Starting at the row that has "You are a computer-use" and stopping after the row that has "point(152,198)", rewrite those rows with "Query inspector" changed to "Query viewer" and everything else left as it is. Leave the pictures out of your answer.

> **Supplied data**
_ _ _ _

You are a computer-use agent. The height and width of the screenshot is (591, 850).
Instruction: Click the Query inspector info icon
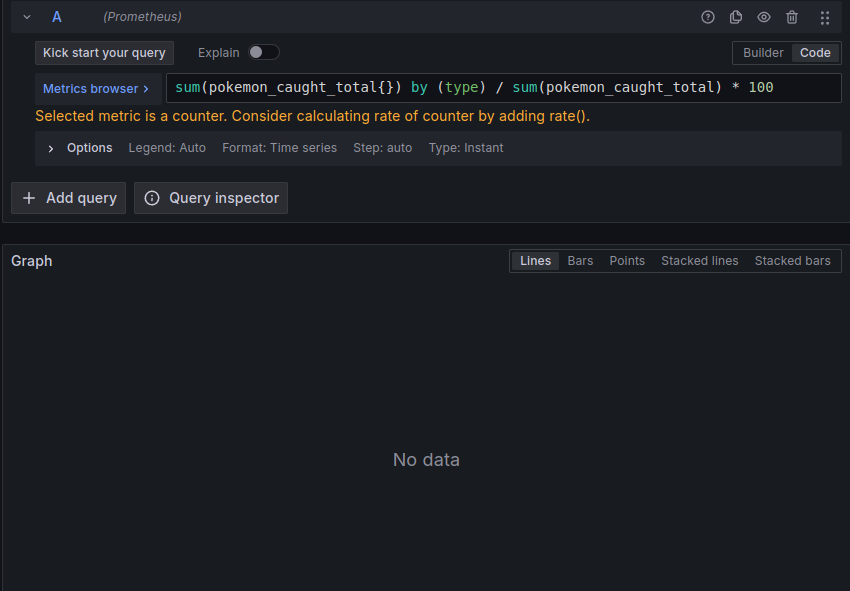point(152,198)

_ _ _ _

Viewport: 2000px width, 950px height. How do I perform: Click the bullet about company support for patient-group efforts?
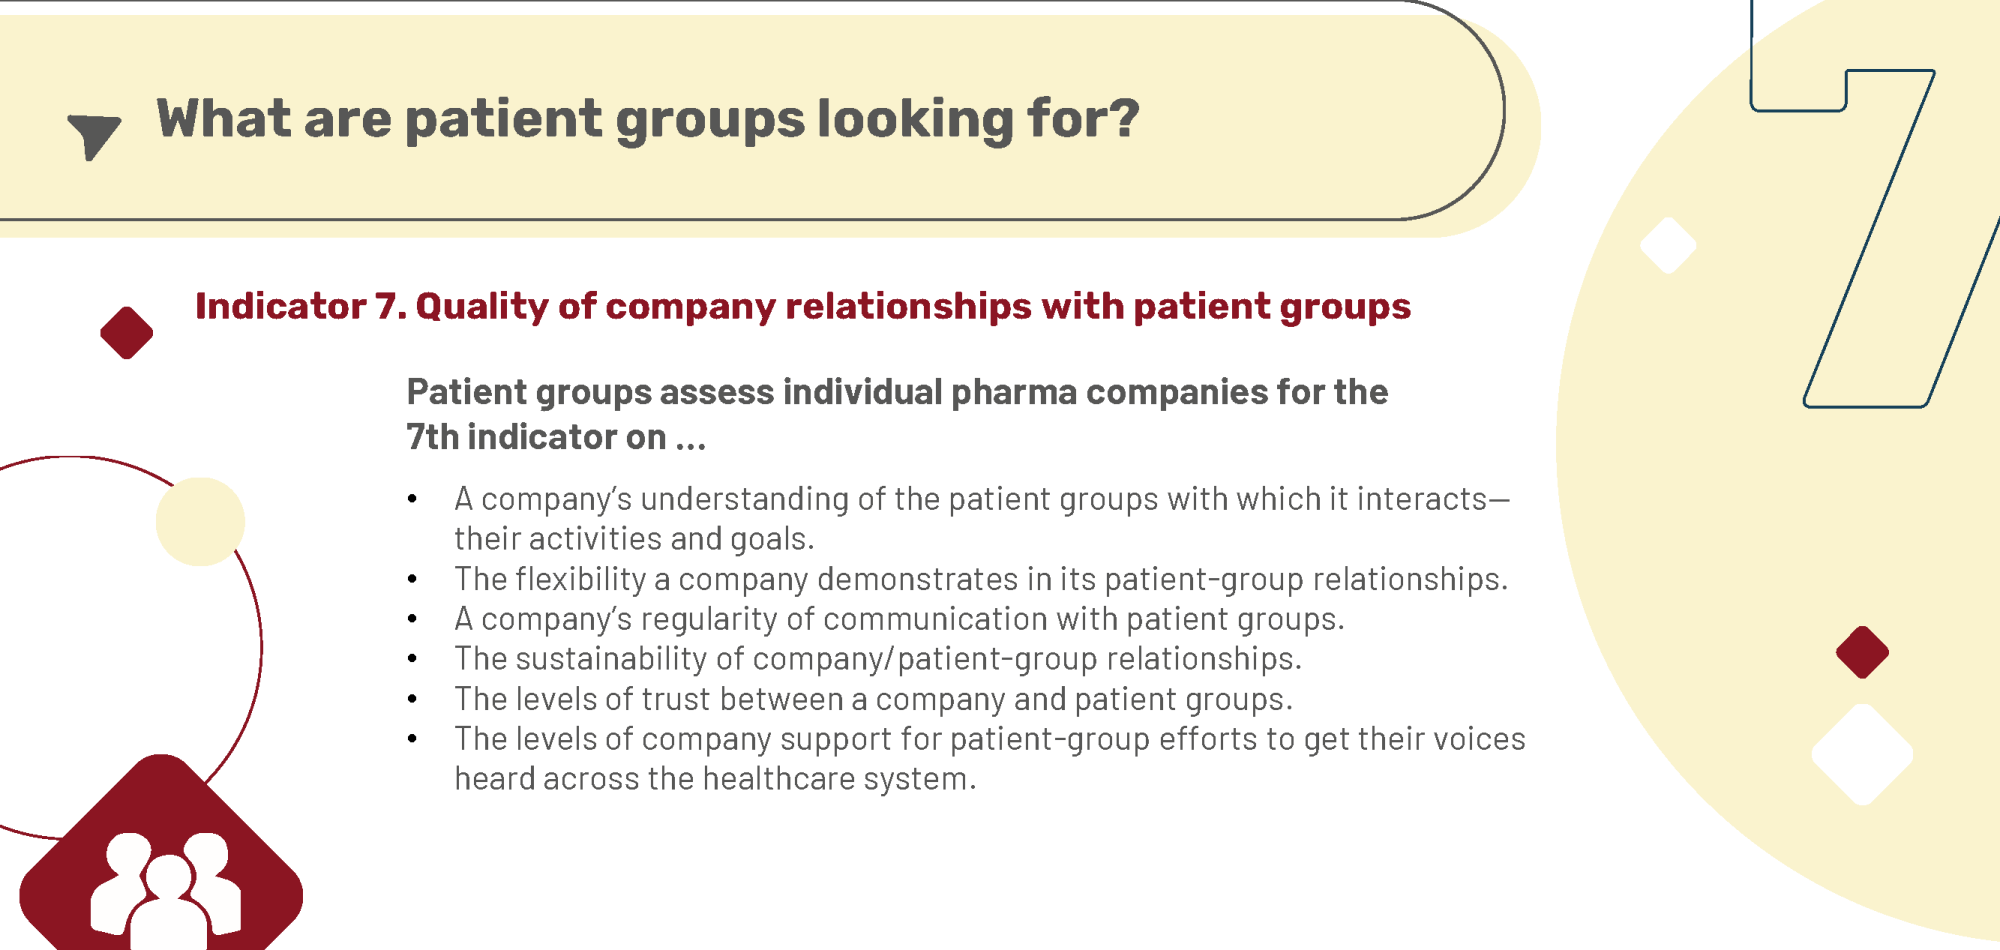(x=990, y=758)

_ _ _ _

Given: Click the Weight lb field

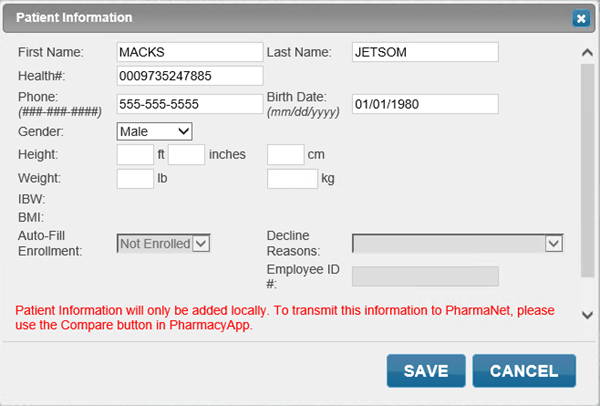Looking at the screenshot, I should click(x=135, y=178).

_ _ _ _

> **Response to the exercise**
You are a computer-use agent. The height and width of the screenshot is (591, 850).
Instruction: Click the Query viewer info icon
point(152,198)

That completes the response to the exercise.